- Country: United States
- Language: English
- Genre: Science fiction

Publication
- Published in: Omni Magazine (1st release), Nightmares & Dreamscapes
- Publication type: Periodical
- Media type: Print (Magazine, Hardback & Paperback)
- Publication date: 1986

= The End of the Whole Mess =

"The End of the Whole Mess" is a short science fiction story by American writer Stephen King, first published in Omni Magazine in 1986. It was collected in King's Nightmares & Dreamscapes in 1993 and in Wastelands: Stories of the Apocalypse in 2008. The story is written in the form of a personal journal, and tells the story of an attempt to cure humanity's aggressive tendencies.

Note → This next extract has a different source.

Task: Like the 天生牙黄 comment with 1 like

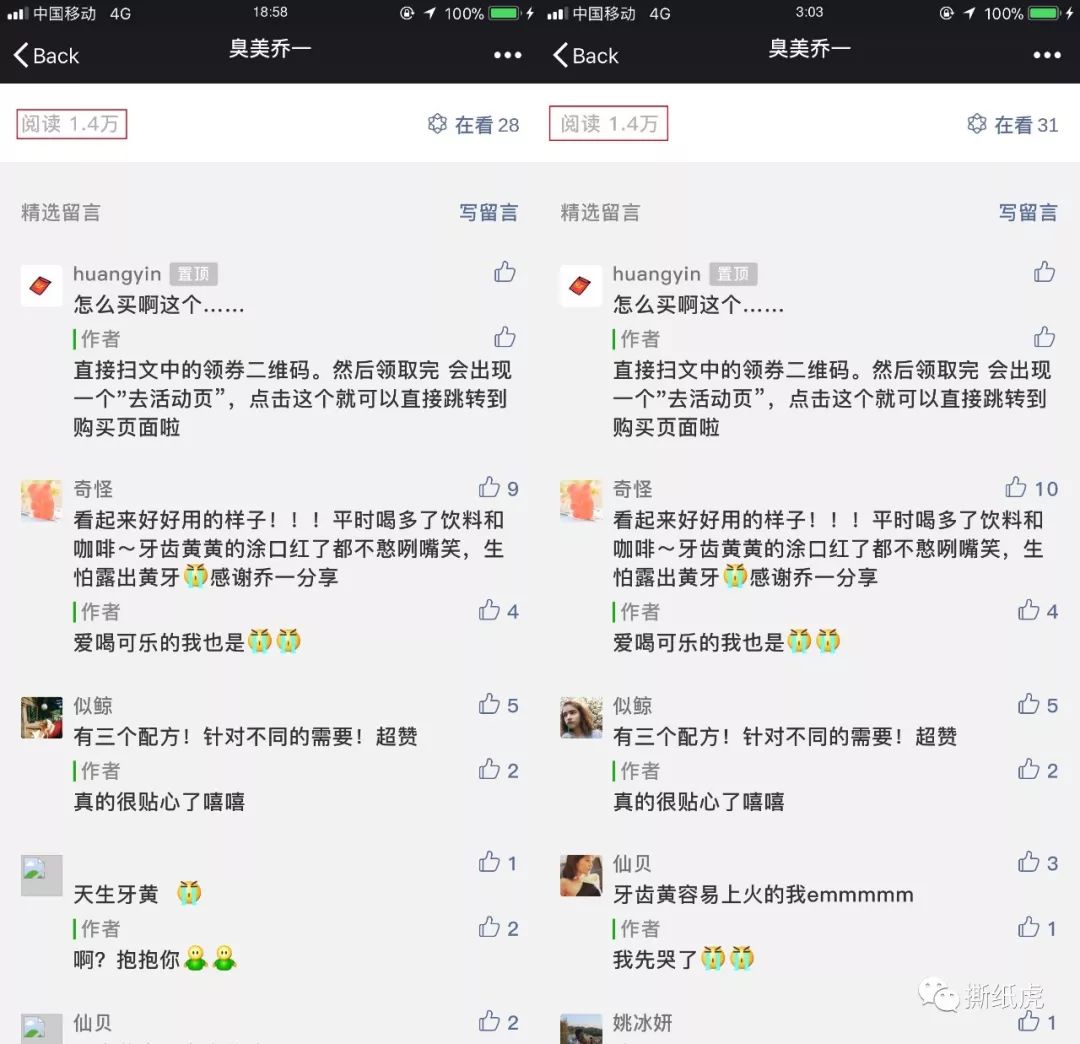Action: coord(489,862)
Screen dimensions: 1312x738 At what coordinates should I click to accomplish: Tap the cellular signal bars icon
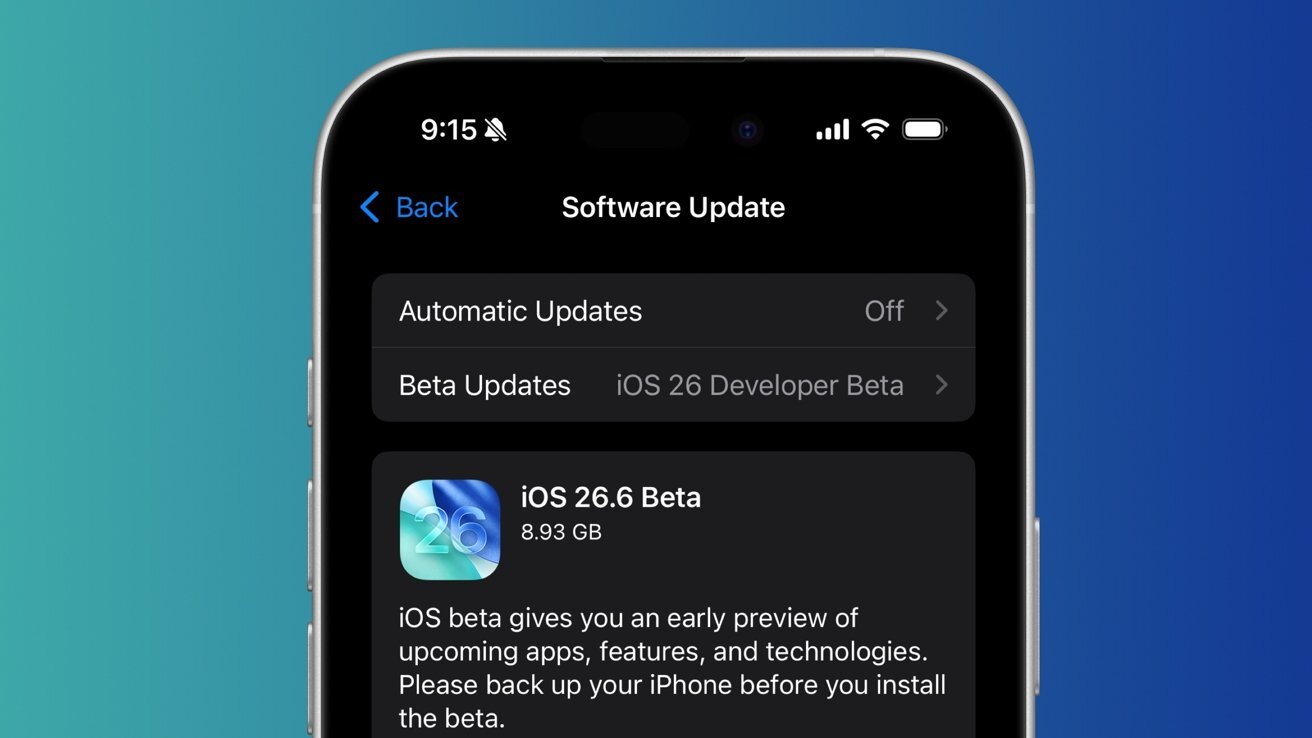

A TV adaptation of the story was produced by TNT as part of Nightmares & Dreamscapes: From the Stories of Stephen King and received positive reviews.

==Plot summary==
The story, narrated by Howard Fornoy in the form of a personal journal, recounts the life of his younger brother, Robert "Bobby" Fornoy. Bobby, a child prodigy whose adult interests led him to study a variety of scientific disciplines, discovered a chemical that reduces the aggressive tendencies of humans and other organisms. While doing sociological research in Texas, Bobby used crime statistics to create a topographic map which displayed a geographical pattern of violent crime. Examining the map, Bobby noted diminishing levels of crime centered on the town of La Plata. When he arrives to investigate, he finds that this town has never had any violent crime. Bobby is ultimately able to determine that the cause of the non-aggression is the presence of a chemical unique to the town's water supply. Even minimal exposure to the chemical will calm any angry person or animal. Bobby isolates and reduces the chemical to a concentrated form.

At a time of international chaos suggestive of an approaching nuclear war, Bobby and Howard, by means of a volcano in Borneo that is set to erupt and blow millions of tons of ash into the atmosphere, disperse a large quantity of this substance throughout the world, in the hope of preventing a catastrophe. Indeed, the effects are quick and expected, a massive decrease in hostilities around the globe.

Several months later it is discovered, to the Fornoys' horror, that there was another quality of La Plata that was not studied until after the substance was released. The chemical does eliminate aggression, and increases calm, but it does the job too well. Over time the compound accumulates in the brain, causing symptoms resembling dementia or Alzheimer's disease and eventually resulting in death. Howard's journal entries after this point include increasing numbers of grammar, spelling, and other mistakes, eventually devolving into incoherence as Howard succumbs to the effects of the chemical. It is implied the human race will eventually die out as humanity becomes unable to care for themselves.

The style of Howard's entries near the end are reminiscent of those of the character Charlie in Daniel Keyes's book Flowers for Algernon, and of King's own earlier short story, Survivor Type.

== Adaptations ==

"The End of the Whole Mess" was included as the fourth installment of TNT's Nightmares & Dreamscapes: From the Stories of Stephen King, starring Ron Livingston as Howard and Henry Thomas as Bobby. It originally aired on July 19, 2006. In this version, Howard is an Oscar-winning documentary filmmaker instead of a writer, and he tells his story in front of a video camera. In addition, the events of the September 11 attacks are incorporated into the story and are used as a catalyst for Bobby's inspiration. At the end, Bobby and his brother commit suicide by injecting themselves with a concentrate of the aggression-decreasing substance.

Bryan Pope of DVD Verdict rates the television episode an A− and praises the acting. Christopher Noseck of DVD Talk said it is the best episode of the series, both believable and straightforward. Jon Condit of Dread Central rated the episode 4.5/5 stars and wrote, "This is a really touching, character driven, and emotional story."

The audiobook version of this story was narrated by actor Matthew Broderick.